(RECORD EXTRACTS begins)

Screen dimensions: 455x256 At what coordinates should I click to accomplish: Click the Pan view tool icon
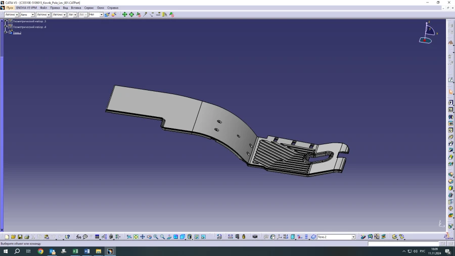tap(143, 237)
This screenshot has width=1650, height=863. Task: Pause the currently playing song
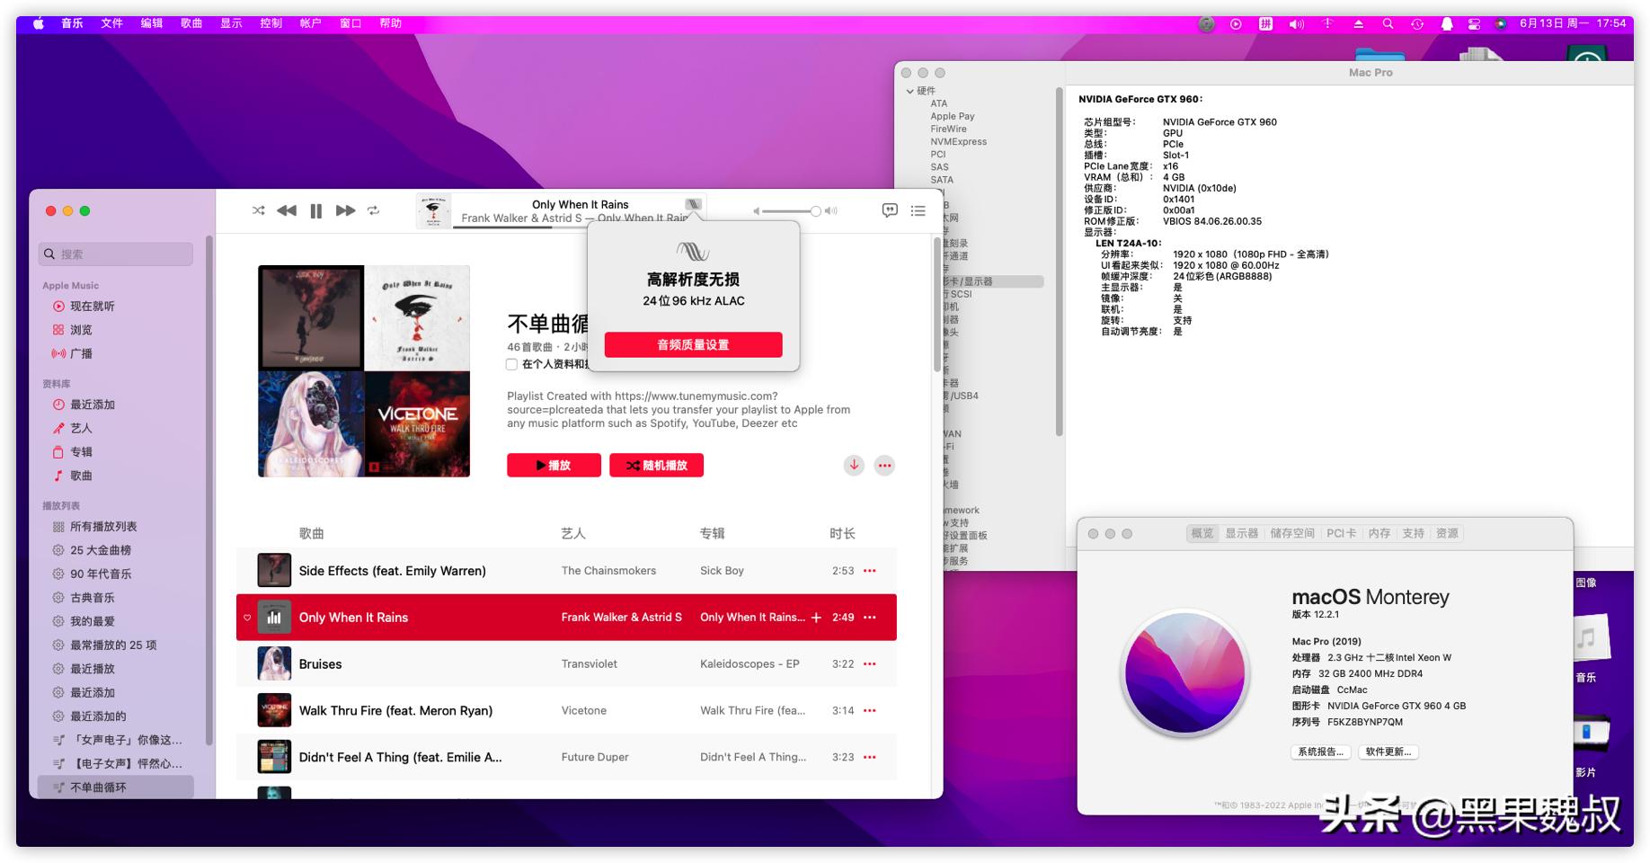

(RECORD EXTRACTS ends)
(RECORD EXTRACTS begins)

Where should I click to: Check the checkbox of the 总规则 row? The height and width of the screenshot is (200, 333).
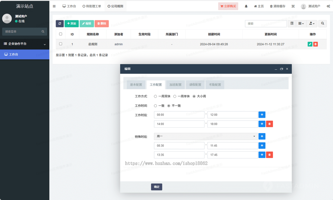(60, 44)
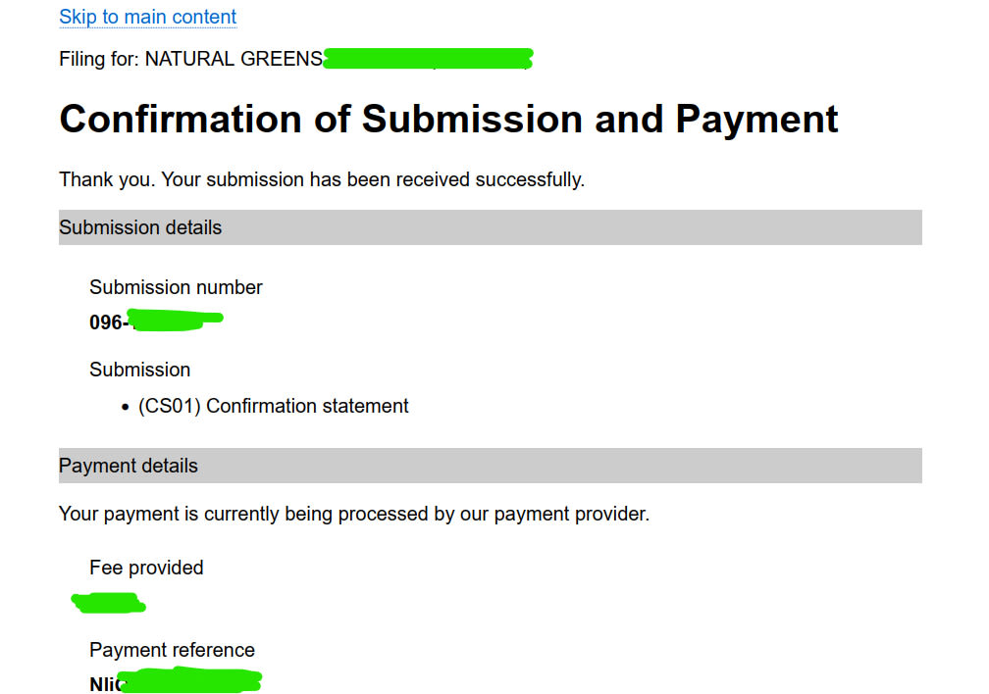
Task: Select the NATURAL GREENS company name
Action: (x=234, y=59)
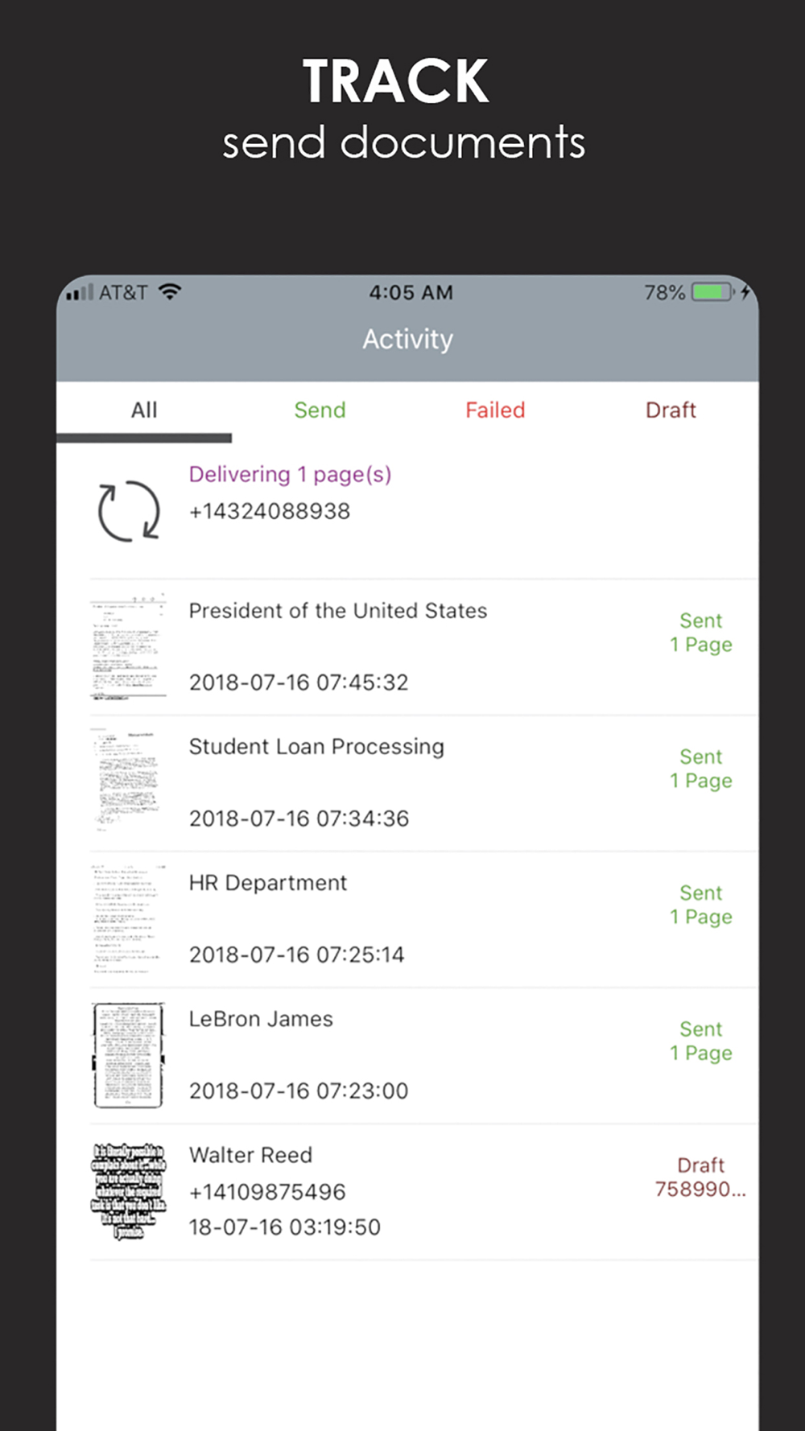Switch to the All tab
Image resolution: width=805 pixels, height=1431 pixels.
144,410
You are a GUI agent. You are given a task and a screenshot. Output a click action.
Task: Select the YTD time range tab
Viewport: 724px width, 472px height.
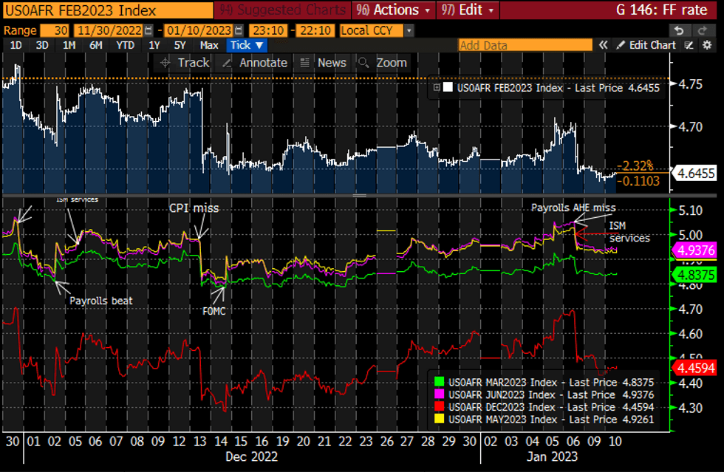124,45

(RECORD EXTRACTS ends)
(RECORD EXTRACTS begins)

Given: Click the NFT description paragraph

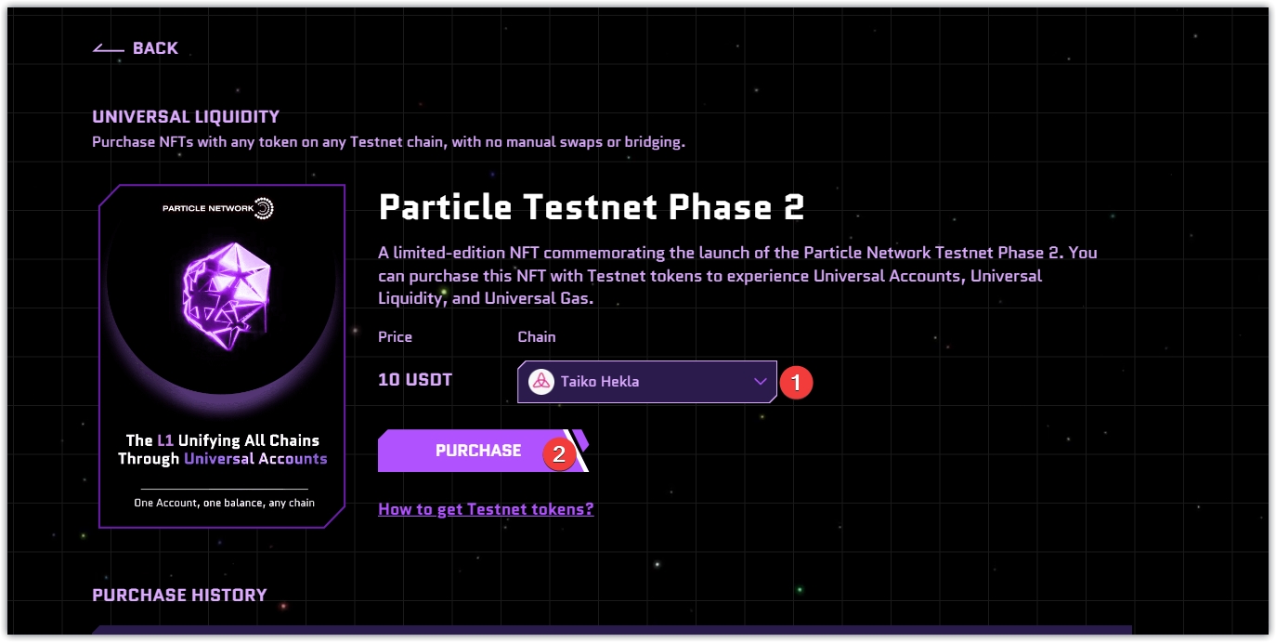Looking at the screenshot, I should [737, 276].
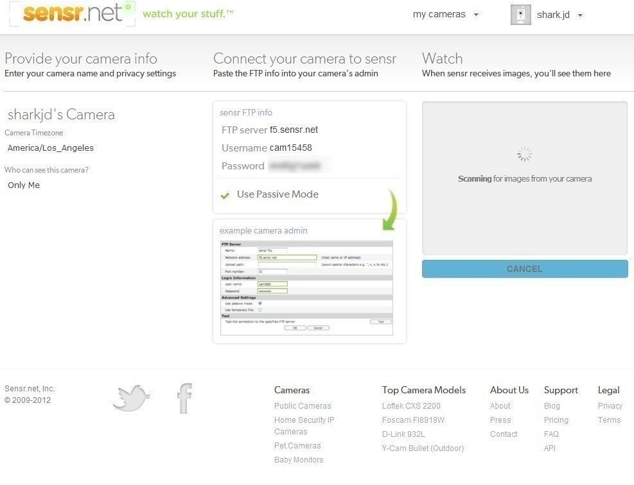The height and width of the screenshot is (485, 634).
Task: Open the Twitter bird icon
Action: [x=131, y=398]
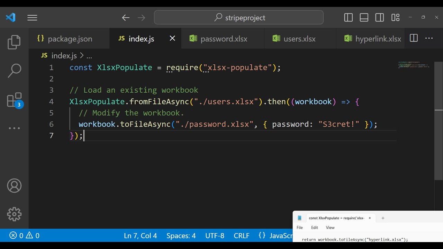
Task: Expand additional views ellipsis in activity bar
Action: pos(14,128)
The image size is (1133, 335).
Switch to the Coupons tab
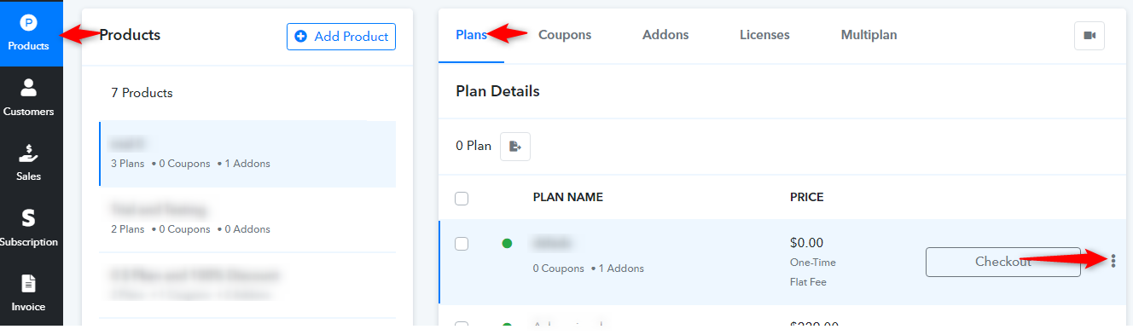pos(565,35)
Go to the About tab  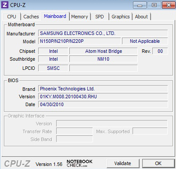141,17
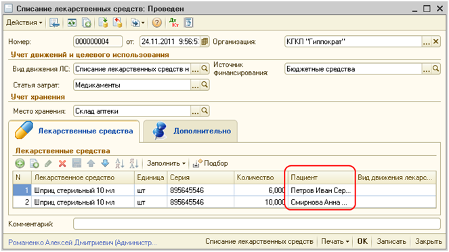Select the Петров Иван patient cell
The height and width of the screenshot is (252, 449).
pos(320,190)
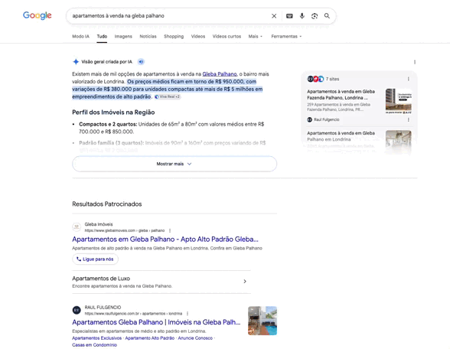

(RECORD EXTRACTS ends)

Using the records above, print exactly the lines between the ones containing "Screen dimensions: 455x256" and "This screenshot has", inclusive, and nothing else; no pictures.

Screen dimensions: 455x256 At what coordinates should I click to accomplish: Click the Pan view tool icon
tap(143, 237)
This screenshot has width=1650, height=863. Task: Pause the currently playing song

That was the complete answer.